Quasimodo

Quasimodo
Salvatore Quasimodo nasce a Modica, il 20 agosto 1901 e muore a Napoli, il 14 giugno 1968. Figura contraddistinta dalla particolare presenza nel proprio spirito di una vivace e sentita sensibilità artistica, espressa con acuta maestria e ampia saggezza, attraverso una sublime rappresentazione del proprio pensiero mediante l'eleganza raffinata dei propri versi e dei propri scritti. Nato a Modica e figlio di un ferroviere chiamato Gaetano, Salvatore Quasimodo ebbe un'infanzia segnata da continui spostamenti da paese a paese dovuti al lavoro del padre, e a seguito del devastante terremoto che colpì Messina nel 1908 si trasferì in quel luogo, ottenendo inizialmente come abitazione di famiglia proprio la stazione, centro principale in cui il padre svolgeva le mansioni di ferroviere: vicenda che segnò lo spirito sensibile e profondo dell'artista, travolgendo il suo animo in un turbinio di sensazioni dominate prevalentemente da uno stato perenne e incontrastabile di malinconia e di tristezza.

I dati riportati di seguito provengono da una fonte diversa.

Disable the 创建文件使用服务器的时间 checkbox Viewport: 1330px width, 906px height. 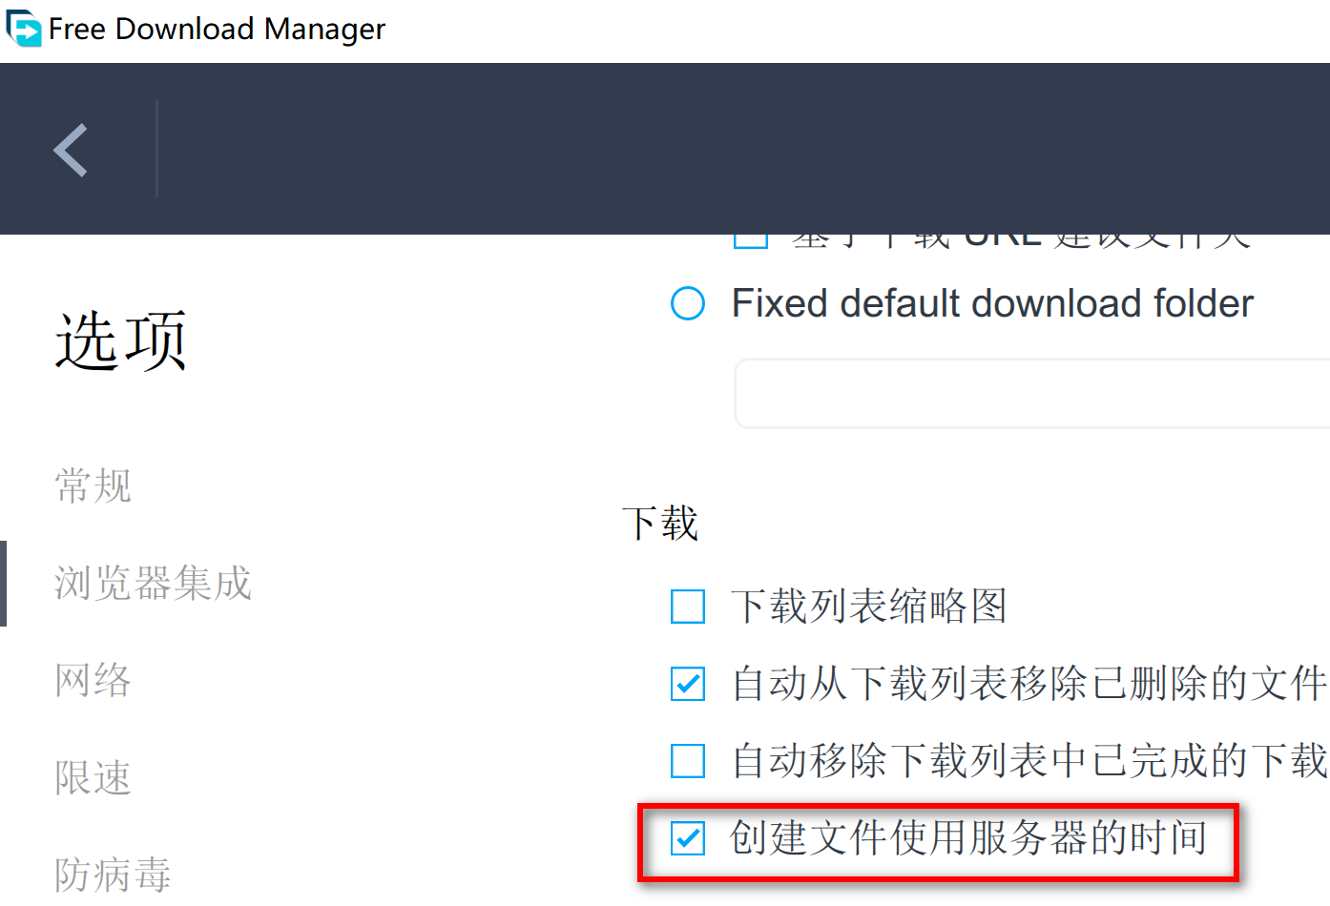click(688, 838)
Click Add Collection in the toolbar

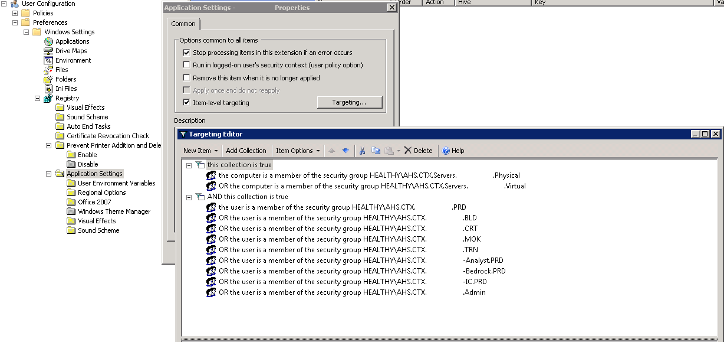tap(246, 151)
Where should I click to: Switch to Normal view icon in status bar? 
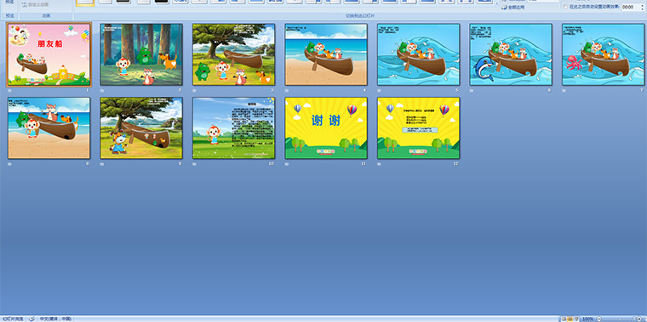click(564, 319)

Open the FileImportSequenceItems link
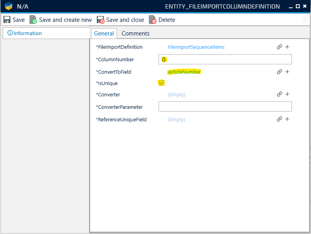196,47
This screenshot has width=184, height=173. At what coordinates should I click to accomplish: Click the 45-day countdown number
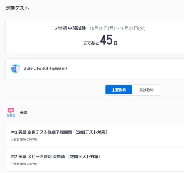click(106, 40)
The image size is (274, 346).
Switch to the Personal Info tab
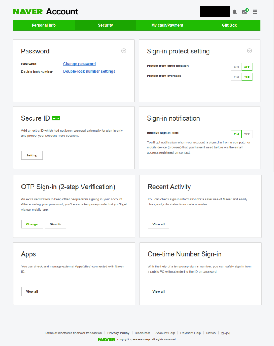tap(44, 25)
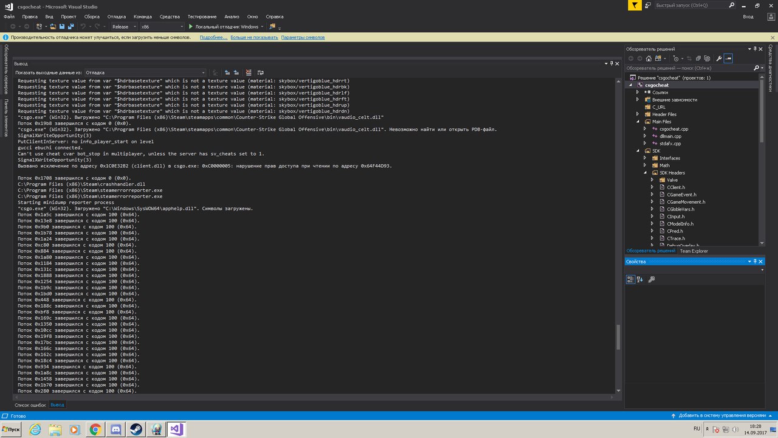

Salvatore Quasimodo si dedicò allo studio della matematica e della fisica, presso una scuola specifica che gli offrì l'importante opportunità di effettuare l'accesso alla Facoltà di Ingegneria e di conseguire in seguito anche il diploma. Nel corso della propria maturazione letteraria si occupò della fondazione di un mensile e collaborò con numerosi periodici, non trascurando mai di esprimere il proprio pensiero rendendolo eterno mediante le proprie poesie e perfezionando il proprio percorso di apprendimento, attraverso la conoscenza del latino e del greco.